[Selected text]
○ ○ ○

A rug pull is a scam in which the creators inflate the value of their currencies by creating a lot of hype around it. As the price of the currency rises, more individuals get interested in investing in it. The developers will then remove all liquidity, forcing the coin’s price to plummet to near zero, before taking all of the funds and abandoning the venture. The developers also disable selling the coin, so only the developers themselves can sell the coin, but the investors cannot.

Rug pull coins are frequently found in DEXes. This is due to the fact that DEXes do not need a project to be audited before being listed, which means that almost anybody may add a cryptocurrency to a DEX.

An example of a rug pull is the Squid token, based on the popular Netflix series. It’s price skyrocketed from $0.016 on 28th October to $2861 on the first of November. Then, the developers withdrew the liquidity, and its price fell down to $0.0007926 again.

Watching out for false claims

Many people will invest in a cryptocurrency if it is endorsed by Elon Musk, Google or another major name. Some coins may use this to their advantage by claiming that their coins are backed by well-known personalities and enterprises, resulting in an increase in the number of investors. This is yet another scam that you should carefully watch out for. Now, let’s see how we can protect ourselves from such scams.

Websites and URLs

Examining a coin’s website is essential before deciding whether or not it is appropriate for you. Confirm that the website is https and the url has a lock icon next to it. This guarantees the website’s security. You must also verify that their websites do not use unchanged WP templates or templates from the internet that have not been changed. How can they develop the project they claim to build if they can’t even update a template?

Tweets and other Social Media updates

One can get the gist of the project just by looking at their tweets and updates. If they constantly keep ignoring people who ask doubts that might exploit them, always say moon without any development updates, never reveal their identity or remove members accusing them of FUD, there’s a major chance that they are a scam.

In addition, in a trustworthy cryptocurrency, the developers will actively address user doubts. Rug pulls and other scam coins will have a slow response time and non-technical replies. Watching social media updates helps learn more about that project. Have a look at their followers, impressions and tweets. Take a peek at their discord server, and analyse whether their replies seem professional, or are scam.

○ ○ ○

[Source material]
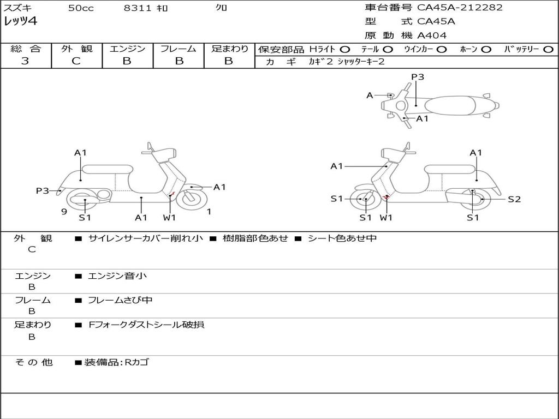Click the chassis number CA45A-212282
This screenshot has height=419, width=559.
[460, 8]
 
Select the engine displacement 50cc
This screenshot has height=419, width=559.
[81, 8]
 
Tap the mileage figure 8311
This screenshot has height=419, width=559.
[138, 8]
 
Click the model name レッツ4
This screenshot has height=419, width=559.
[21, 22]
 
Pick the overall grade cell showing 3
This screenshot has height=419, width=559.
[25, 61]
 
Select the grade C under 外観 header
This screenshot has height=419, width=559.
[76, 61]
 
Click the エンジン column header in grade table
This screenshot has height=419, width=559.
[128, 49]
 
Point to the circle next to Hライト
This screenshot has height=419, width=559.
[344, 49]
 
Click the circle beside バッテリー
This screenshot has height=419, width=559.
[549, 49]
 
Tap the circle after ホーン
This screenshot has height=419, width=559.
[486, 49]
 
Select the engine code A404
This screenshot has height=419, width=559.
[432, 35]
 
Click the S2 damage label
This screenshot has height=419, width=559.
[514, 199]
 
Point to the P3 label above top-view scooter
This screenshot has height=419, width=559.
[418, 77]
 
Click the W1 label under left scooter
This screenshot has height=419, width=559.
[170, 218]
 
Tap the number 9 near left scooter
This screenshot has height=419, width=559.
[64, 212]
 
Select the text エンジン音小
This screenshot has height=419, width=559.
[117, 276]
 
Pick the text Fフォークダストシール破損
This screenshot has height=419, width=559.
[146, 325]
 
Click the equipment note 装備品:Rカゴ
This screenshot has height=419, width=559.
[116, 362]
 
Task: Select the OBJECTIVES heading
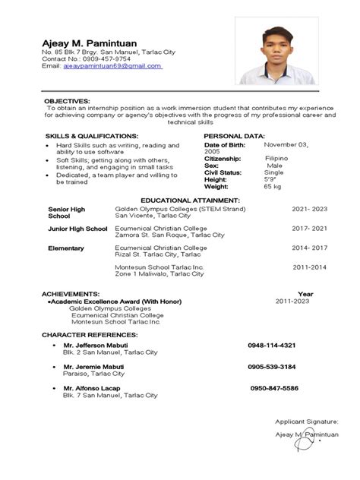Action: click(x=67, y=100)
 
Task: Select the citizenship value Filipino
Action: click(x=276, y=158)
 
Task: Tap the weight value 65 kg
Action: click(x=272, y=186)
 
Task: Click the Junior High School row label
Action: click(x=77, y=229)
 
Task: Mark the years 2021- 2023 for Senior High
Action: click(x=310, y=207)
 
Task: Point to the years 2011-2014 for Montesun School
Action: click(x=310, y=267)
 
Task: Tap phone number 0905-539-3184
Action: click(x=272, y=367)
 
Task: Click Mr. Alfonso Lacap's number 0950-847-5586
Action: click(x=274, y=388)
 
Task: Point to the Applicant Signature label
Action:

○ ○ ○

[The task] Please continue the text on cryptocurrency scams, starting right after its last sentence. The data comes from a different source than the text on cryptocurrency scams.

[Answer box]
Protecting yourself from unreliable ventures

  • Keep an eye out for coins that offer big profits with little or no risk.
  • Examine their whitepapers to see whether they have a solid business plan and unique concepts.
  • Examine their credibility, audits, and other evaluations.
  • Pyramid schemes are likely to be projects that primarily rely on paying fees to members who attract new investors.
  • Avoid projects that promise good pay for people with little or no job skills.
  • If the developers are anonymous or use AI-assisted photos, they might be a ruse since they don’t want their identities revealed.
  • It may be a rug pull if proposals arise out of nowhere with brief whitepapers.
  • Less liquidity and TVL suggest that the coin can be readily manipulated; choose coins with adequate trading volume and liquidity.
  • It’s possible that a currency that’s only listed on a DEX is a spam coin.
  • Check if the token’s liquidity pool is locked to guarantee that the crypto is trustworthy.
  • Fan tokens, tokens based on movies and TV series, etc aren’t exactly the best investments.
  • Always verify claims made by crypto ventures.
  • Try to avoid coins that create a lot of FOMO, Fear Of Missing Out, for example the coins that are skyrocketing.


Fundamental analysis and reputability checks are important steps to do before investing in a cryptocurrency. All of the criteria in this post will help you check that your ideal crypto project is both creative and trustworthy. Make sure you’re not the next crypto victim, but the next crypto tycoon.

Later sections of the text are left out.